→ EXERCISE INPUT
--- Start ---
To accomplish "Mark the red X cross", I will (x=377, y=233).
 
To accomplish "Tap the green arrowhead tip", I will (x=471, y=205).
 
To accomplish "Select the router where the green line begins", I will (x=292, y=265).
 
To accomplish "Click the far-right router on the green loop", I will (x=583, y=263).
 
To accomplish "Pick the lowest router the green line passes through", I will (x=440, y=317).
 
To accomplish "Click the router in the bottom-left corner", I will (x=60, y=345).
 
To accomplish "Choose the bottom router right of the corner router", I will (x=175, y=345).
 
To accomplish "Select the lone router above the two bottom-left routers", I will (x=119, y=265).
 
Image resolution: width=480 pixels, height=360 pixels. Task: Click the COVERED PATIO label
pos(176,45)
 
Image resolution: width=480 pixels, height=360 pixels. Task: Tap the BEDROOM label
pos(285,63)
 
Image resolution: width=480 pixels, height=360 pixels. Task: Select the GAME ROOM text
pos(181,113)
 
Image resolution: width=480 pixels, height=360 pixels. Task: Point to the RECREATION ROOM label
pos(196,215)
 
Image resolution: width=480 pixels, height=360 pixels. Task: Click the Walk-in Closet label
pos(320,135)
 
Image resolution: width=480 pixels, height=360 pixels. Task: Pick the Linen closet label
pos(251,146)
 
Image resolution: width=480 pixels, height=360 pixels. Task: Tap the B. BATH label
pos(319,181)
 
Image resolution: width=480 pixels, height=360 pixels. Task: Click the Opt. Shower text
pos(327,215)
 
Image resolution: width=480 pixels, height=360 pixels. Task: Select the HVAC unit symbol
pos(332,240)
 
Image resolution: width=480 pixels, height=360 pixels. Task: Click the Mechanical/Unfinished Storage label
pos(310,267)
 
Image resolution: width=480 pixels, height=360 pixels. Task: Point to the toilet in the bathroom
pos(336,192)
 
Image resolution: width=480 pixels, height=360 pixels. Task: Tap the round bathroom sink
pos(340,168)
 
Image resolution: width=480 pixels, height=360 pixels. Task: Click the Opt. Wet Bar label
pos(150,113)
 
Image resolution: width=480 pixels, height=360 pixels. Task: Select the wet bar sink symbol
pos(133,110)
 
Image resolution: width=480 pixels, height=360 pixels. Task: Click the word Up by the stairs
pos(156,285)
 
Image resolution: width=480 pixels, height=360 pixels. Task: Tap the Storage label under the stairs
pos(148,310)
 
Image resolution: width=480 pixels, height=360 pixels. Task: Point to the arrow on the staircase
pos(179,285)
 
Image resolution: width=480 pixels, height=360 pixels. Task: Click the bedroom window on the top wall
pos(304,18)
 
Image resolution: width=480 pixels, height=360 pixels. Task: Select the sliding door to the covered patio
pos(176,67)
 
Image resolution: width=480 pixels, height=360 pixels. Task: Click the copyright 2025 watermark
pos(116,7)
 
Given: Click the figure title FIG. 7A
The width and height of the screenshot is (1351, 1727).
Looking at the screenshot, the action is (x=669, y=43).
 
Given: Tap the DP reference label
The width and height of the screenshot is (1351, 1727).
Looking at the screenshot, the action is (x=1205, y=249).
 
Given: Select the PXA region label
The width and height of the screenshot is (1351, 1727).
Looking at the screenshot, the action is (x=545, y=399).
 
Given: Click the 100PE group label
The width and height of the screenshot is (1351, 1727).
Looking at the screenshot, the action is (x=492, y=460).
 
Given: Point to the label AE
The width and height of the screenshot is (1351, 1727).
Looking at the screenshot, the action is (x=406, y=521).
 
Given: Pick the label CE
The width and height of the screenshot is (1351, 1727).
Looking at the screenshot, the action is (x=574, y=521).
--- End ---
→ WHAT THE TASK ASKS
Reproduce the records word for word, from the first line through the line that contains "pos(196,215)", including that line.

→ OUTPUT FOR THIS EXERCISE
To accomplish "Mark the red X cross", I will (x=377, y=233).
 
To accomplish "Tap the green arrowhead tip", I will (x=471, y=205).
 
To accomplish "Select the router where the green line begins", I will (x=292, y=265).
 
To accomplish "Click the far-right router on the green loop", I will (x=583, y=263).
 
To accomplish "Pick the lowest router the green line passes through", I will (x=440, y=317).
 
To accomplish "Click the router in the bottom-left corner", I will (x=60, y=345).
 
To accomplish "Choose the bottom router right of the corner router", I will (x=175, y=345).
 
To accomplish "Select the lone router above the two bottom-left routers", I will (x=119, y=265).
 
Image resolution: width=480 pixels, height=360 pixels. Task: Click the COVERED PATIO label
pos(176,45)
 
Image resolution: width=480 pixels, height=360 pixels. Task: Tap the BEDROOM label
pos(285,63)
 
Image resolution: width=480 pixels, height=360 pixels. Task: Select the GAME ROOM text
pos(181,113)
 
Image resolution: width=480 pixels, height=360 pixels. Task: Point to the RECREATION ROOM label
pos(196,215)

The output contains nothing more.